Exercises —
1. Decide whether each statement below agrees with the court ruling, answering yes or no and quoting the words that settle it. (a) Count Five alleges that Banner relied on the Settlement Agreement when paying Wicks $100,000. (b) The court denied summary judgment on Count Five. (c) Count Six alleges that Wicks signed the Employment Agreement with Banner on or about August 12, 2005.
2. Retype the court ruling word for word, from "71. As a direct" to "August 12, 2005....".

Reading passage —
61. As a direct and proximate result of Wicks' actions, Banner is suffering and will continue to suffer, irreparable harm and damages.
As discussed above, on this record no rational factfinder could conclude that Banner sustained damages resulting from any breach by Wicks of the restrictive covenants. Therefore, summary judgment is granted dismissing Count Four.
Count Five
In Count Five, headed “Fraud and Deceit,” Banner alleges:
67. Wicks did not intend to comply with the terms of either the [Employment] Agreement or the Settlement Agreement and, subsequent to his execution of the Agreement and Settlement Agreement, Wicks has breached both of said Agreements.
68. Banner relied upon the Agreement as executed by Wicks and the representations contained therein in employing, and continuing to employ, Wicks, to train him and provide him with access to Banner's confidential information, customer lists and other private financial and other information.
69. Banner relied upon the Settlement Agreement as executed by Wicks and the representations contained therein in paying, and continuing to pay, Wicks the gross sum of One Hundred Thousand Dollars ($100,000.00).
70. Banner was reasonable in its reliance upon the representations made by Wicks as contained in both the [Employment] Agreement and in the Settlement Agreement.
71. As a direct and proximate result of Wicks' fraud and deceit, Banner has suffered, and will continue to suffer, irreparable harm and damages.
The Court has already found that no rational factfinder could find on this record that Wicks breached the restrictive covenants or that Banner sustained harm resulting from any breach by Wicks of the restrictive covenants. Therefore, there is no basis upon which Banner could recover against Wicks on Count Five. Summary judgment dismissing Count Five is granted.
Count Six
Count six, headed “Interference—Harrington,” states:
73. Wicks executed the [Employment] Agreement with Banner on or about August 12, 2005....
74. The terms of the [Employment] Agreement survive Wicks' separation from employment with Banner.
75. Harrington has tortiously interfered with the Agreement by hiring Wicks to work for Harrington, a competitor of Banner, in clear and direct violation of the Agreement, and by using confidential information of Banner.
76. As a direct and proximate result of Harrington's actions, Banner is suffering, and will continue to suffer, irreparable harm and damages.

Location data for elements and text
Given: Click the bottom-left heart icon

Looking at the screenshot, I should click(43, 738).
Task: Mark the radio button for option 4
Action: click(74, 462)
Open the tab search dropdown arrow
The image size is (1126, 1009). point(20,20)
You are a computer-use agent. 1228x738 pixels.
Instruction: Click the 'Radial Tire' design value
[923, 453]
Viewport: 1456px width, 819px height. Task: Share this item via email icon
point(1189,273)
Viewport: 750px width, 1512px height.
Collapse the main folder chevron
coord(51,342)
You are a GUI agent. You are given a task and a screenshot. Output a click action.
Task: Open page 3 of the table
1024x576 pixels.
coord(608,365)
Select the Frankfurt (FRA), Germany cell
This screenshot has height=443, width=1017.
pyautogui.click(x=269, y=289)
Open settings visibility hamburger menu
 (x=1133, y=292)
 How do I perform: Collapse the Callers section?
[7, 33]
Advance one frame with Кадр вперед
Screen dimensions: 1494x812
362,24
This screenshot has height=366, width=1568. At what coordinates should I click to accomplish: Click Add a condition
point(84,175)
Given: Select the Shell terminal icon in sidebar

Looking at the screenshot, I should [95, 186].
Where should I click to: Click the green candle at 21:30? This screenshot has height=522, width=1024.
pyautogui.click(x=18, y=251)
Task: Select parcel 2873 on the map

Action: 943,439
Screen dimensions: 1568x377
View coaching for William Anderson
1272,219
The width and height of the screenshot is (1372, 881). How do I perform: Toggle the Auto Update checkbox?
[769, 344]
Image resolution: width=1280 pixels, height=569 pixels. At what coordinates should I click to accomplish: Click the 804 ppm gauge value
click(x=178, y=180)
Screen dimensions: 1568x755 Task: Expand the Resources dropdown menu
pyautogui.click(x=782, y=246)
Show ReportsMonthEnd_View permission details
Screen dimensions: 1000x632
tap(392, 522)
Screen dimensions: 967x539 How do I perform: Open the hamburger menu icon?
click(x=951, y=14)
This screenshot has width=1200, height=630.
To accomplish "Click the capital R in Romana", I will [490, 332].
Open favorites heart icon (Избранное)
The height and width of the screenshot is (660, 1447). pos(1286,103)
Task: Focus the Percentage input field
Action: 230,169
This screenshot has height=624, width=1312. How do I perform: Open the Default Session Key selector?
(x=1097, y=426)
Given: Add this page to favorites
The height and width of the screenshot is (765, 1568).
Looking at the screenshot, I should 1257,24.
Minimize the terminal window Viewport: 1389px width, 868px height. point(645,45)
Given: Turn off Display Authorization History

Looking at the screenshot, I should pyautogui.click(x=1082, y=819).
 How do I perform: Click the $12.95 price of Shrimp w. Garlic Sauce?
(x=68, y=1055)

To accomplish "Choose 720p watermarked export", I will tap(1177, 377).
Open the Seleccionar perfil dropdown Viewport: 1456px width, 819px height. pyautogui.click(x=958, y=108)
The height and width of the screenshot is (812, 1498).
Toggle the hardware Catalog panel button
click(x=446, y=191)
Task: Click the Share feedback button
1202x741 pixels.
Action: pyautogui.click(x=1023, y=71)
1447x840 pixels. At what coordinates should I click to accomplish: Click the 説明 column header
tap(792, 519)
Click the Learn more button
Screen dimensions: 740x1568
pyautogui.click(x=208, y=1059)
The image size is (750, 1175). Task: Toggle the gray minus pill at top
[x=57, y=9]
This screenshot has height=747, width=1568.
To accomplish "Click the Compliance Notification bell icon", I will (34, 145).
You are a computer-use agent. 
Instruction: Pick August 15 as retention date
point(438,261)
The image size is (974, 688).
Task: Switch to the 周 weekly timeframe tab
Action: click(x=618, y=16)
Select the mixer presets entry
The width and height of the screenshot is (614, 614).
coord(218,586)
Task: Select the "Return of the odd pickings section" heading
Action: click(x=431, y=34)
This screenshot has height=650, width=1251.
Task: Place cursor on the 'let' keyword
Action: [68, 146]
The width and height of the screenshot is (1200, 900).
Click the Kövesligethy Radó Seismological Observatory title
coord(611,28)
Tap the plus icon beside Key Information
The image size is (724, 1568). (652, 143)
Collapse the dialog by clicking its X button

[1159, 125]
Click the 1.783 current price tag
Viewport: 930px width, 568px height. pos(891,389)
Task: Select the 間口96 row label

Responses to the exercise —
1.
(a) Yes: "Banner relied upon the Settlement Agreement as executed by Wicks and the representations contained therein in paying, and continuing to pay, Wicks the gross sum of One Hundred Thousand Dollars ($100,000.00)."
(b) No: "Summary judgment dismissing Count Five is granted."
(c) Yes: "Wicks executed the [Employment] Agreement with Banner on or about August 12, 2005"

2.
71. As a direct and proximate result of Wicks' fraud and deceit, Banner has suffered, and will continue to suffer, irreparable harm and damages.
The Court has already found that no rational factfinder could find on this record that Wicks breached the restrictive covenants or that Banner sustained harm resulting from any breach by Wicks of the restrictive covenants. Therefore, there is no basis upon which Banner could recover against Wicks on Count Five. Summary judgment dismissing Count Five is granted.
Count Six
Count six, headed “Interference—Harrington,” states:
73. Wicks executed the [Employment] Agreement with Banner on or about August 12, 2005....